(SOURCE EXTRACT)
((
Andrew Lloyd Webber and wife net £1.2m in racing’s version of the football transfer window after sale of superstar colt
ANDREW LLOYD WEBBER and wife Madeleine netted £1.2million in racing's version of the football transfer window.
The musical supremo, 73, was celebrating a seven-figure payout on a horse he bred after a frantic last-minute phone call won the bidding.
Lord Lloyd Webber, who runs Watership Down stud in Newbury, Berkshire, with his third wife, arrived at racing HQ Newmarket just in time to see the bidding hit £600,000.
But the money kept rising for this yearling of legendary racehorse Sea The Stars, and the hammer eventually went down for £1.2m - the biggest of the day.
Sales on day two of the Tattersalls October Yearling sale hit £30.1m in all, to go with the £25.2m splashed on horses on day one.
))
(SHORT EXERCISE)
Rewrite the part of the article about the yearling sale starting with "The musical supremo, 73, was" and going on through "bidding hit £600,000.", changing "phone call" to "telephone call". The listing that follows has no connection to the article about the yearling sale.

(Lines of data)
((
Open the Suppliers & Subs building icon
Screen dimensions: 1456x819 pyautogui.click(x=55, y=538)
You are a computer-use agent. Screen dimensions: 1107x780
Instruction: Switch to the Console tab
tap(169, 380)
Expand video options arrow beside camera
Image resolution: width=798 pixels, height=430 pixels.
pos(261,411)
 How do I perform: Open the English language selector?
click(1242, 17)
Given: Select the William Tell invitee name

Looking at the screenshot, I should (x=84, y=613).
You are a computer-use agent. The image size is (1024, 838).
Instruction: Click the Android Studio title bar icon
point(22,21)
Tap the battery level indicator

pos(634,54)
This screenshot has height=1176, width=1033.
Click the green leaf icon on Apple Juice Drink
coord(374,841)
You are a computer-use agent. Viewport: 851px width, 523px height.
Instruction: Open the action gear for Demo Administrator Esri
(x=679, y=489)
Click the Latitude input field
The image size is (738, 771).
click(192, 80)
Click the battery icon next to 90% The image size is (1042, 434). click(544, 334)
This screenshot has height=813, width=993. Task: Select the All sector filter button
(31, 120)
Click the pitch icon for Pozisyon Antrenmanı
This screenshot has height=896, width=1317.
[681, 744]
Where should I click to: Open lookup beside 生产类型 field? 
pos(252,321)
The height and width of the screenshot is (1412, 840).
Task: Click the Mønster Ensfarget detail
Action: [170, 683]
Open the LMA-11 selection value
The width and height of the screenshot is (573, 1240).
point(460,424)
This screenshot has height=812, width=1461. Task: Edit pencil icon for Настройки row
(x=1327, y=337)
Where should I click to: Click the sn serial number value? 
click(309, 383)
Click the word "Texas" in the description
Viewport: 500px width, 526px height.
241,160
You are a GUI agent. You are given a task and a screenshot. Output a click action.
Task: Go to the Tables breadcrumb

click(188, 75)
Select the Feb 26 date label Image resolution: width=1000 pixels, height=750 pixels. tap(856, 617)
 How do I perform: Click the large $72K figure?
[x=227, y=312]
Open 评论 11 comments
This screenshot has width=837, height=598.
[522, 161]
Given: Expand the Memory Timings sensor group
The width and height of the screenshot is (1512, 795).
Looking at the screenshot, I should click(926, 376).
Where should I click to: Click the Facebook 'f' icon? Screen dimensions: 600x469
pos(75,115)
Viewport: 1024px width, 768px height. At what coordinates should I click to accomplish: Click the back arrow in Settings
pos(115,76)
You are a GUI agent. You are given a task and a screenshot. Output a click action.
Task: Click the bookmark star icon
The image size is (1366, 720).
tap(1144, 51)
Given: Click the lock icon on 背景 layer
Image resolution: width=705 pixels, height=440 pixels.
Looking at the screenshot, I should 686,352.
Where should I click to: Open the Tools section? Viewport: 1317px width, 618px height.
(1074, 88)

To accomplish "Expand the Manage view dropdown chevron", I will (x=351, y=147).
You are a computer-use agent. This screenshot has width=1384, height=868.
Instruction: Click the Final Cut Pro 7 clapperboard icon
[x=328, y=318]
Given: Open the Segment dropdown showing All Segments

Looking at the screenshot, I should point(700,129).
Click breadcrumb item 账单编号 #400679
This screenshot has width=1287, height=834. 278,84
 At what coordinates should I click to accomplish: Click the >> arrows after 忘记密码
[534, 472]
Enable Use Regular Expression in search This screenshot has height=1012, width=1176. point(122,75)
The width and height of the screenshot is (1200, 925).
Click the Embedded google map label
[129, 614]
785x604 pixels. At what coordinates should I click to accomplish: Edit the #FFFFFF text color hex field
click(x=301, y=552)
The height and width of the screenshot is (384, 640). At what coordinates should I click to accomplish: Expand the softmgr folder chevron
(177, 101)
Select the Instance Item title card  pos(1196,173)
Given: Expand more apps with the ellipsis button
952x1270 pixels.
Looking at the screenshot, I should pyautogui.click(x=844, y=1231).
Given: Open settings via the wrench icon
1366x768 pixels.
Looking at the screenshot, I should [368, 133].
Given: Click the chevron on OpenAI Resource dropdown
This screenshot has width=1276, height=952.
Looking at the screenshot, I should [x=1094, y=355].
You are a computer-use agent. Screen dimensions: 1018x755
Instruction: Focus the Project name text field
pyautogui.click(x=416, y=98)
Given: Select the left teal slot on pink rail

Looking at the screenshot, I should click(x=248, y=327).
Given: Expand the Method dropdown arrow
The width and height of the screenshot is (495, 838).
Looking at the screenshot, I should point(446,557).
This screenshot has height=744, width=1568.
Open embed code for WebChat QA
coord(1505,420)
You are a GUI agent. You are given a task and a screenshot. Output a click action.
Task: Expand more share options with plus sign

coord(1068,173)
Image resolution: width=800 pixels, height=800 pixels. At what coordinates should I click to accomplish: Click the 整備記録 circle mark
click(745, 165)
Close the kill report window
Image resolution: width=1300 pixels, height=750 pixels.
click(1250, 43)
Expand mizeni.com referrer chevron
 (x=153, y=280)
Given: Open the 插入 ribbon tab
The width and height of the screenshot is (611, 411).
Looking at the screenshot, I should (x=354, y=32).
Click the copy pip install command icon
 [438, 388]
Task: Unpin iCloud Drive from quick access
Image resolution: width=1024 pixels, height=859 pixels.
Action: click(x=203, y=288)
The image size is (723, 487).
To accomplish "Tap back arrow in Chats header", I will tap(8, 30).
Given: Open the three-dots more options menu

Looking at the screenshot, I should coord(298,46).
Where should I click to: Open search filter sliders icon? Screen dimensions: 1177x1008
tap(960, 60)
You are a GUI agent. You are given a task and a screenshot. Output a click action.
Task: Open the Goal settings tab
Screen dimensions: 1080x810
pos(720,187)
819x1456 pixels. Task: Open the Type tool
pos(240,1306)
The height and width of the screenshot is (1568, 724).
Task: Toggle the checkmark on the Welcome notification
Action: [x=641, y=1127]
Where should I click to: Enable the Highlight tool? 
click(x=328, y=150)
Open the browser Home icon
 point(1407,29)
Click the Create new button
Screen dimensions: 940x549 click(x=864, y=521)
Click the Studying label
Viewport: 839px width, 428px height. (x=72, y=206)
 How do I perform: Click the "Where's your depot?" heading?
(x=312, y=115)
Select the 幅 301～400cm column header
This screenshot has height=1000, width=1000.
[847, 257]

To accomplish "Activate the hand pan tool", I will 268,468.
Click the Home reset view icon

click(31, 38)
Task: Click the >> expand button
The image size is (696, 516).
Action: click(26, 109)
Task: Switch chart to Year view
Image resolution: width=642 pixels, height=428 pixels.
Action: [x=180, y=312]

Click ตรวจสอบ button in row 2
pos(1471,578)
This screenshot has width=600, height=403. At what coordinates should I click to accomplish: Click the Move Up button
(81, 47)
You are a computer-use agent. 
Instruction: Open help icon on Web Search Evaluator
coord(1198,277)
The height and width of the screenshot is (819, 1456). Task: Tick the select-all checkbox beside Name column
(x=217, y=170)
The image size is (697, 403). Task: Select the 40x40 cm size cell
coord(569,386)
))
(RESPONSE BELOW)
The musical supremo, 73, was celebrating a seven-figure payout on a horse he bred after a frantic last-minute telephone call won the bidding.
Lord Lloyd Webber, who runs Watership Down stud in Newbury, Berkshire, with his third wife, arrived at racing HQ Newmarket just in time to see the bidding hit £600,000.